Mustang Software also released, only on April 1st, their NT BBS package, which we have been counting on to be an online, centralized 'classroom' - to avoid the necessity of having individual commerical accounts for all teachers in the test course. For even if that is marginally feasible for teachers at a school, it is not conceivable that schools can or will afford individual commercial accounts on Internet services for networked education. Thus the 'BBS' not only for this test project, but as a model for the schools, all of whom are running NT servers for their lans and as links to the Internet through our wireless connections. This software is now installed on wireless.oldcolo.com and can be reached by telneting to that service.

The Web Pages by Netgrafx, containing the reports on this Project are operational on the project NT. It can be accessed at http://wireless.oldcolo.com

Good news has been received in that two important wireless system companies have agreed to loan the Project their latest radios to include in the test.

Tetherless Access has shipped three of their latest models, together with peripheral equipment, to us, for use where we can best test them. We already have clearance from both Rocky Mountain Internet, on the top floor of a downtown Colorado Springs office building, to connect a base radio there, and feed it directly into their POP. So we can put another one at our Old Colorado City premises, 3 miles away, and relay to a Junior High School. Which link we will use for those radios remain to be determined however, based on our success in the Valley with Free Waves.

The most recent good news is that Solectek company, has agreed, after several meetings, to loan us three of their just FCC approved (6 March) Airlan/Router 200E radios - which operate in the 2.4 GHz ISM Bands 25 miles, at a claimed 2mbs, (or higher than T-1) speeds. We tentatively planned to use these radios between Mitchell High School and District 11's POP. Which will require relaying because of the lack of line of sight access.

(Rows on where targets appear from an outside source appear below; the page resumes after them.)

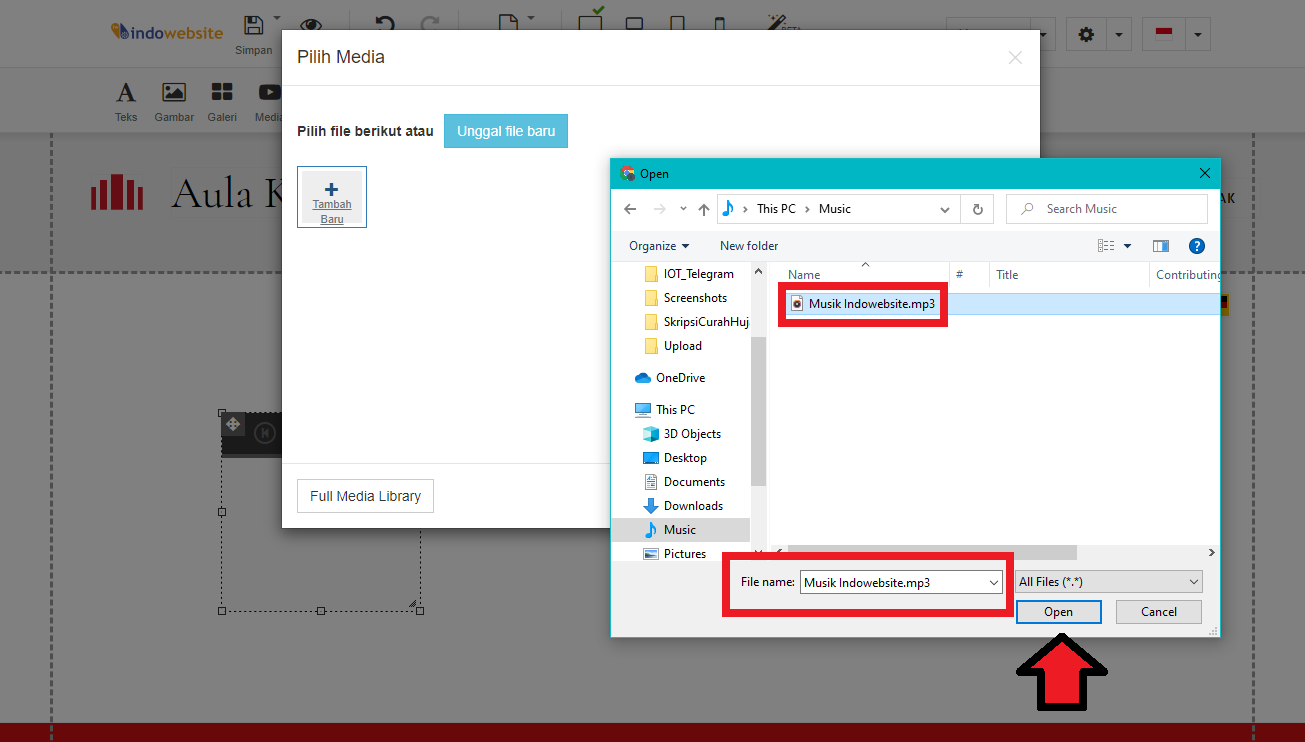Select the Teks text tool
1305x742 pixels.
click(126, 101)
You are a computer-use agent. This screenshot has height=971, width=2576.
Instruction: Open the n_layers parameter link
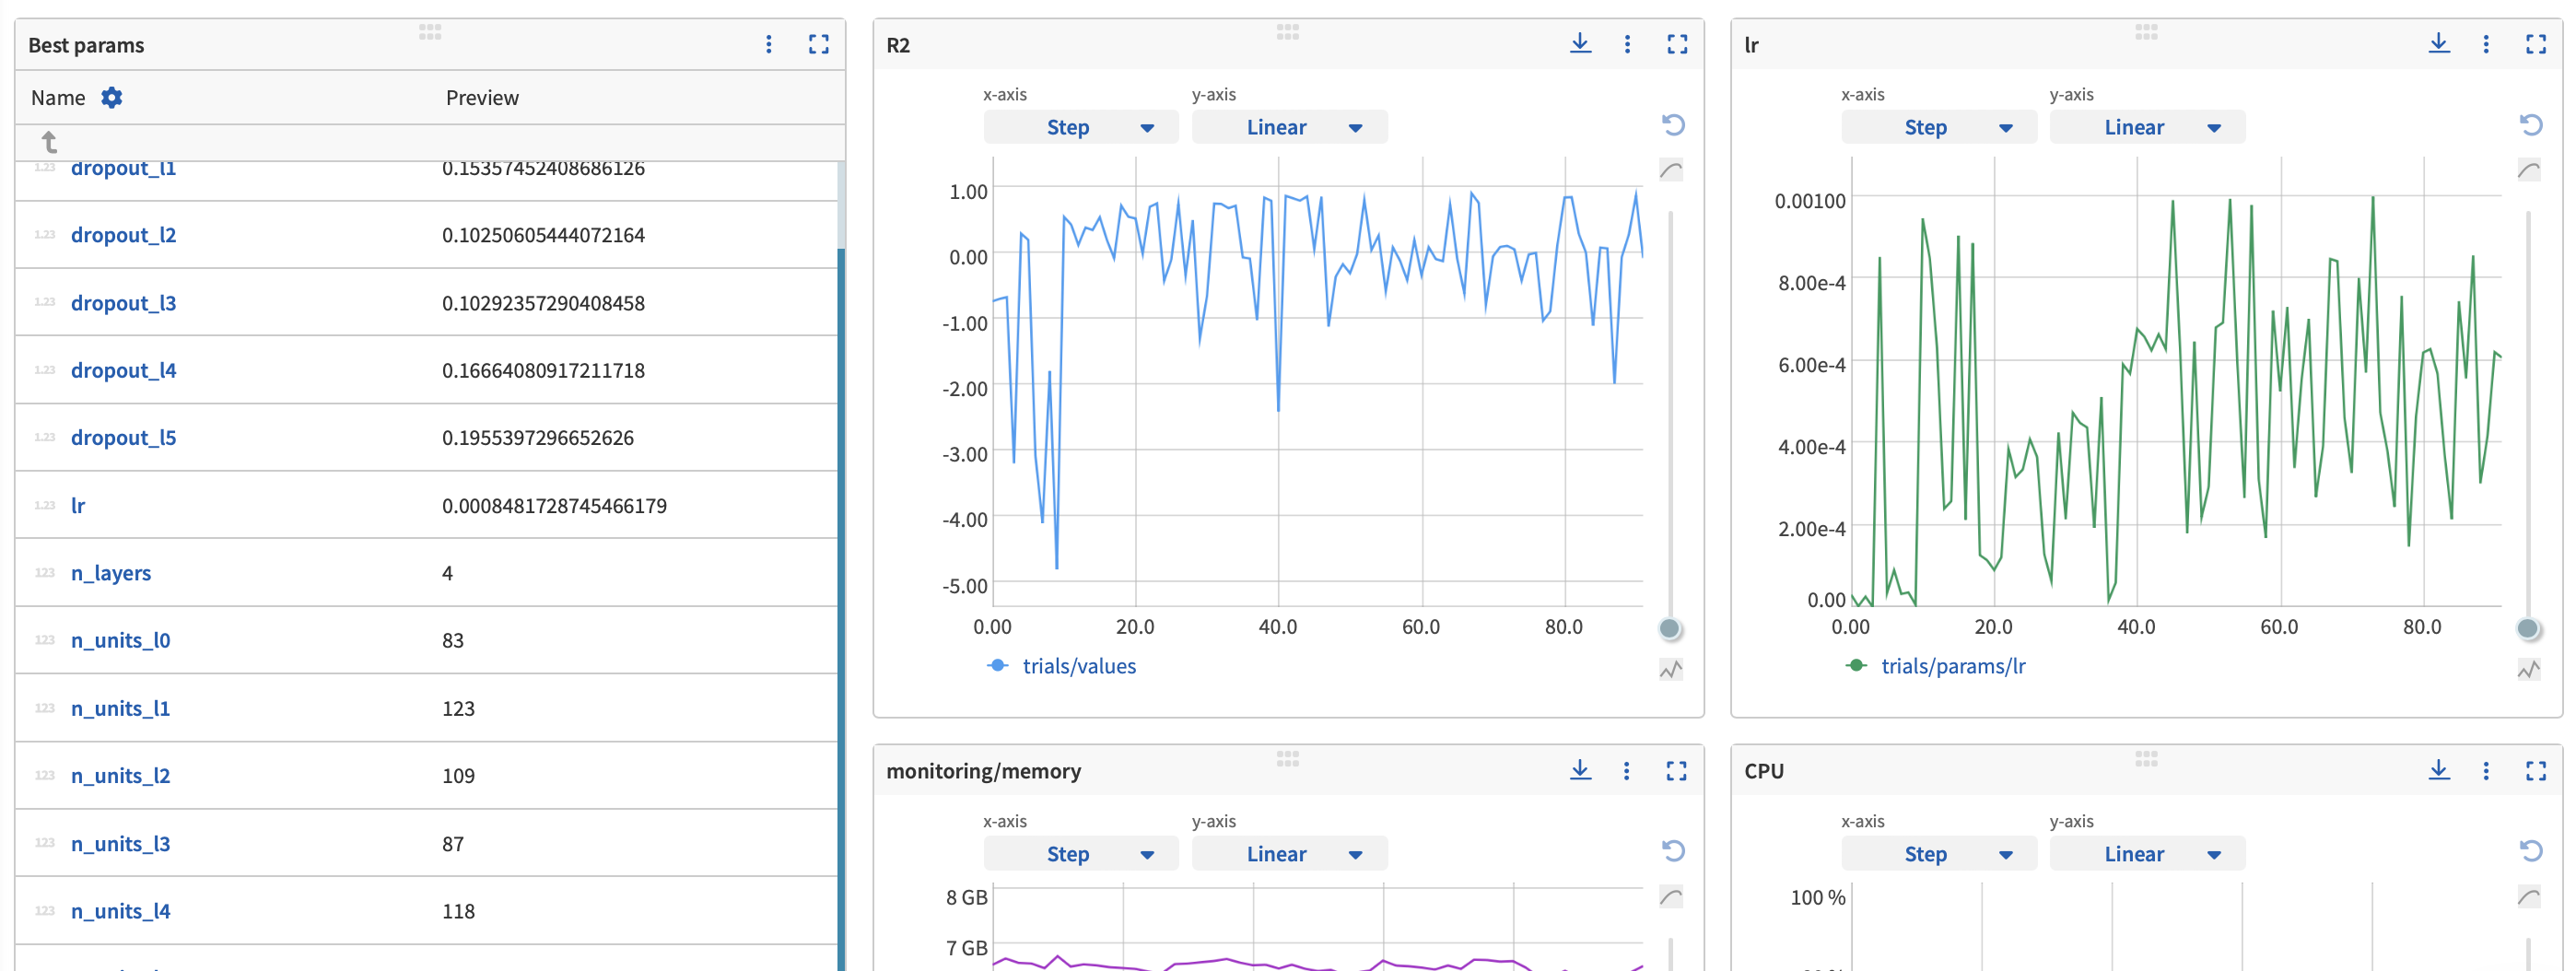(111, 573)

So while a whole series of natural and man made delays have put our project off the original timetable, I see no reason why we cannot achieve our original test goals during this Project. It will probably necessitate an NSF approved extension of the Project from 30 Sept to 15 December, and the slippage of some classroom tests until the fall semester. But technical tests of the thruput of radios installed at all four schools can be expected to be completed during the summer.